Laura Gascoigne

How Miss La La captured Degas’s imagination

The circus performer's celebrity was the talk of Paris: she had the city at her feet

‘Miss La La at the Cirque Fernando’ (1879). © The National Gallery, London 
issue 15 June 2024

‘Can you come Saturday morning to my studio, 19 bis rue Fontaine?’ Degas wrote to Edmond de Goncourt in 1879. ‘From 10.30 to half-past noon, I will have my négresse and her partner who will come expressly to be at your disposal.’

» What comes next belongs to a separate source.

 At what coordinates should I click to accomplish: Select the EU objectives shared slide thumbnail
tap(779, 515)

Not content with dangling from a rope by her teeth, she suspended a 300-kilo cannon barrel from her jaw

It’s not what it sounds like. The ‘négresse’ in question was Anna Albertine Olga Brown, stage name Miss La La, an aerialist at the Cirque Fernando who had been sitting – or more accurately hanging – in Degas’s studio for a painting for that year’s fourth Impressionist exhibition. As his friend was working on a circus novel, he thought he might be interested in meeting her. Degas was clearly proud of his catch: Miss La La was a celebrity. She and her partner Theophilia Szterker – stage name Miss Kaira – were ‘envied models for the painters of the neighbourhood’ according to L’Orchestre. She was far more famous than the artist. Since opening at the Cirque Fernando the previous December, the trapéziste had Paris at her feet: ‘To admit that you have not seen her is to lose your reputation as a Parisian,’ declared L’Orchestre.

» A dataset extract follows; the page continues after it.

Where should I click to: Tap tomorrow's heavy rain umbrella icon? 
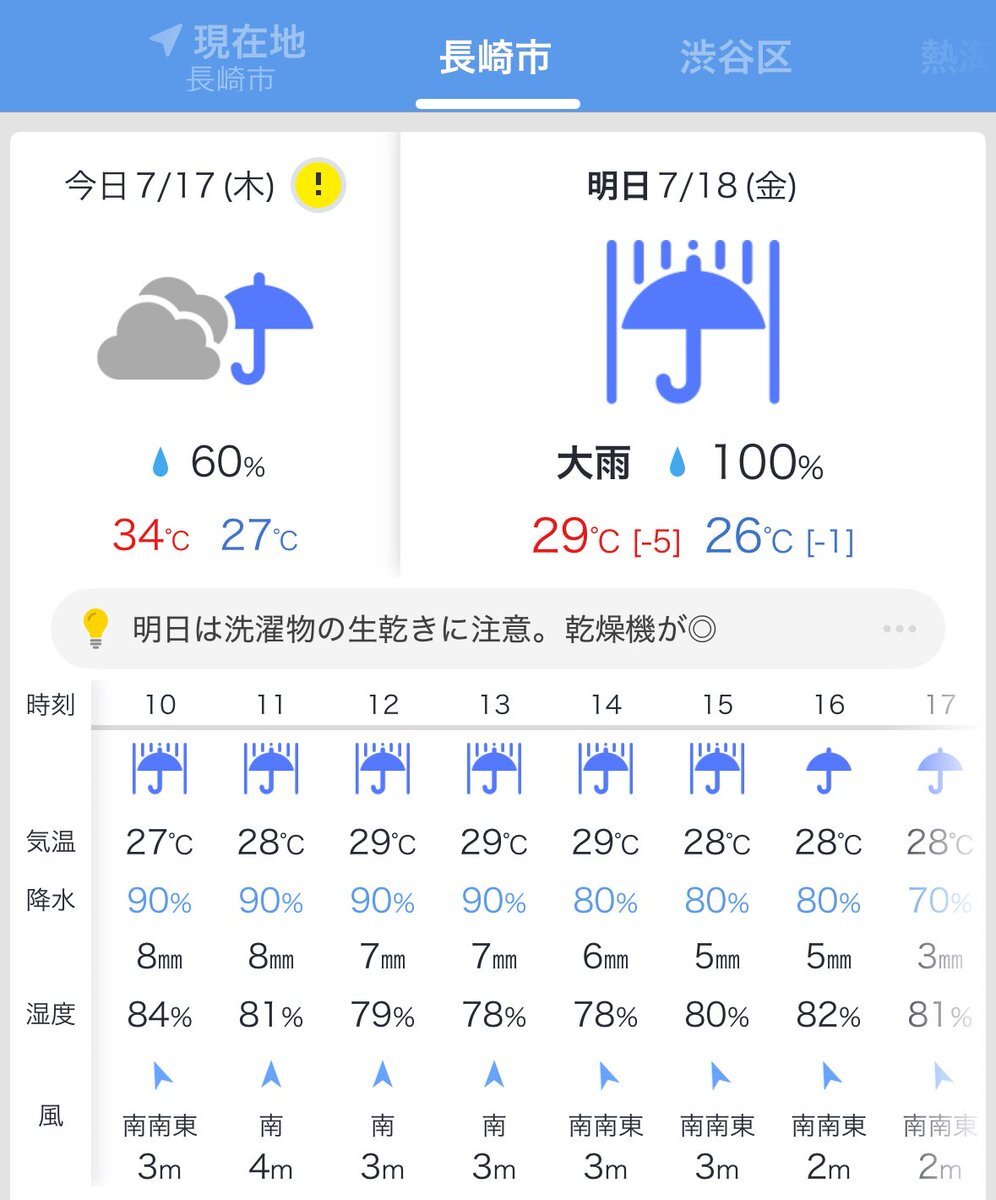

Miss La La’s was not just any trapeze act, it was an ‘iron jaw’ act with a difference. Not content with dangling from a rope by her teeth, she suspended a 300-kilo cannon barrel from her jaw while hanging by her knees from the trapeze – and didn’t flinch when it fired.

In photographs she has a surprisingly small chin and a sturdy body: her biceps, measuring 15 inches in circumference, were the envy of the physiologist who examined her. Under 5ft tall but ‘as muscular as the Farnese Hercules’, reported L’Orchestre, she was an object of fascination not just because of her gender, but her race.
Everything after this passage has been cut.